A board of directors is in charge of strategic planning and making decisions for their company based on their goals and values. They can do so because they are a fusion of individuals who are elected by shareholders to have control over the company and its assets.
Boards are very busy and aren’t able to meet regularly to discuss all the crucial issues facing a non-profit especially during an emergency. Many boards set up an executive committee to handle these issues. An executive committee is a group of individuals with a https://boardroomsupply.com/how-to-run-a-board-meeting/ close connection to leadership that can be brought together on short notice to address the most pressing issues impacting the board.
The executive committee acts in a role of advisory to the entire board. They typically meet more frequently they are more efficient and swift in their movements. They are adept at leveraging research results to offer recommendations to the board. This enables the board to concentrate on issues of higher importance and delegate the smaller issues to the committee to consider.

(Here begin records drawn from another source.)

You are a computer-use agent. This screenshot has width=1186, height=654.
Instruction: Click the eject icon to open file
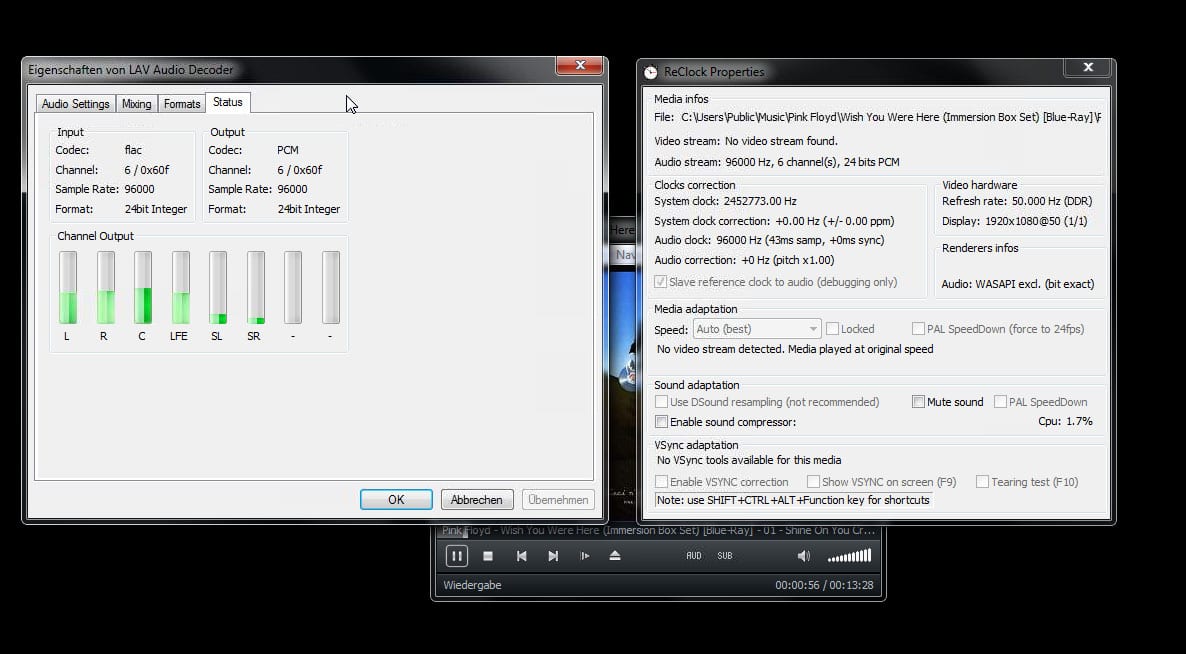click(x=615, y=556)
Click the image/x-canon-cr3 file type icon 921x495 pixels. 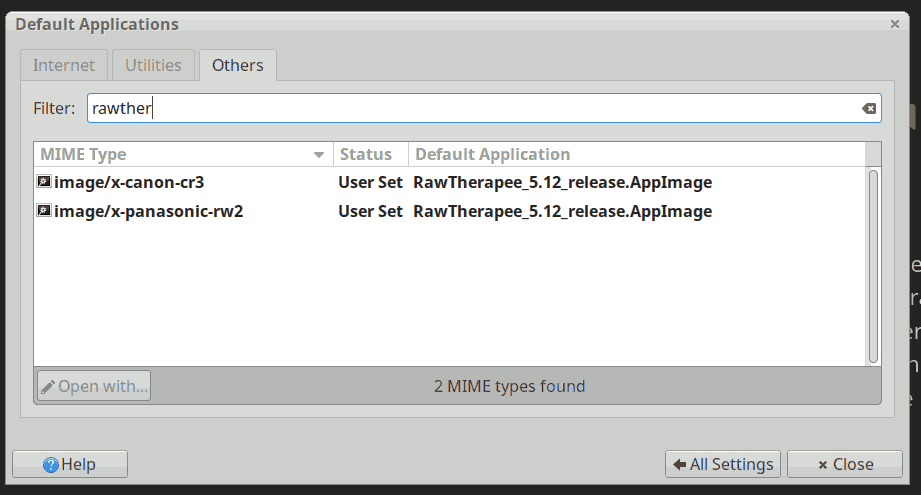(44, 183)
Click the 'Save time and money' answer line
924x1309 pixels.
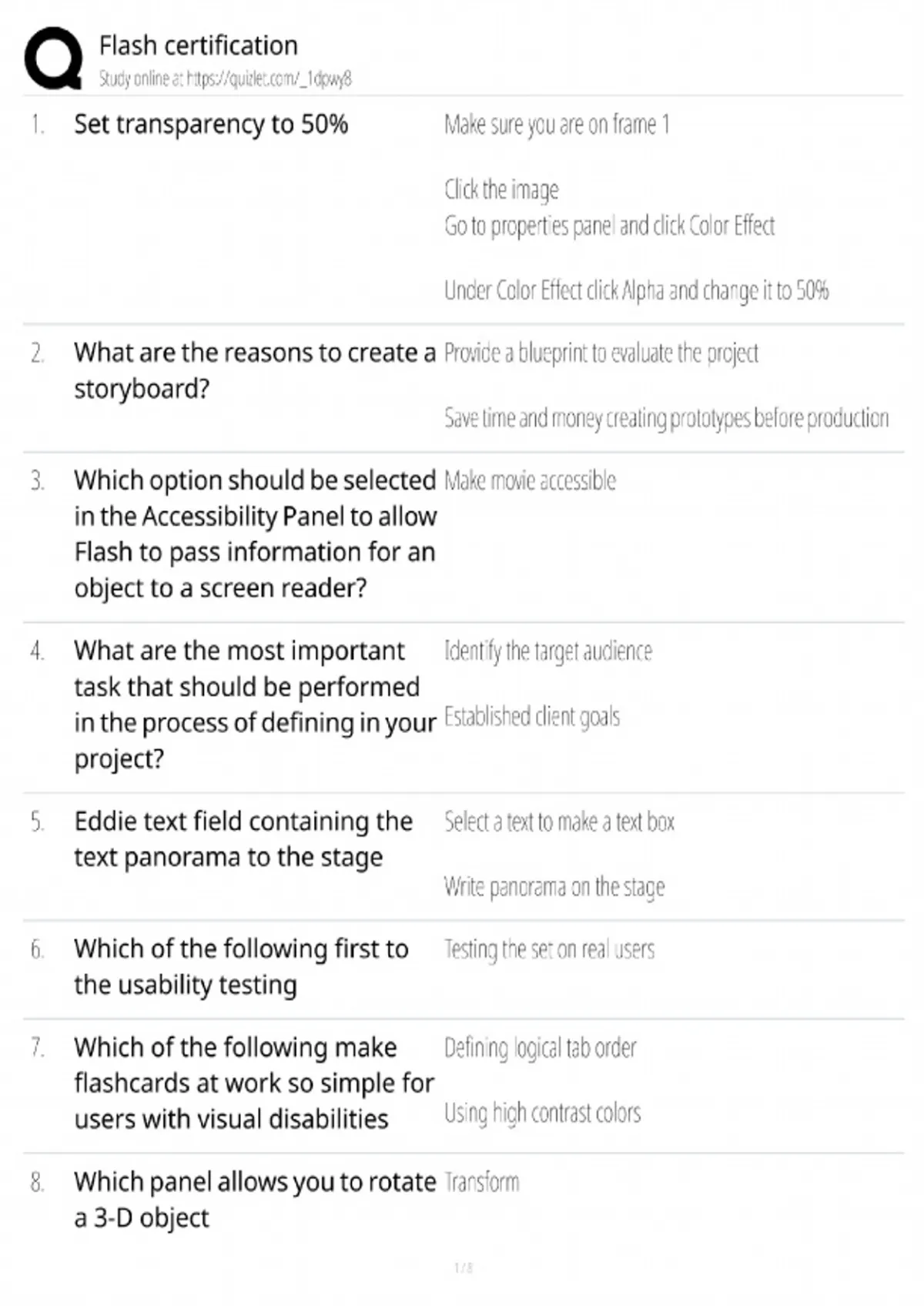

Additionally the executive committee will often focus on workplace issues that must be addressed at the top level, and also take the lead in board development by educating, mentoring and conducting annual self-evaluations for the board. This simplifies many of the things that the board must carry out and helps keep everyone on the same level when it comes to the decision-making process and alignment.
It is essential that the executive committee as well as the board of directors are aware that they are ultimately accountable to the board. They must submit regular meeting notes, a record of the meeting, and a record on votes. In common law jurisdictions directors are considered to be agents of the company and their actions are binding on the company. This principle was affirmed by the House of Lords’ in the 1909 case Turquand v Salmon, and is widely accepted.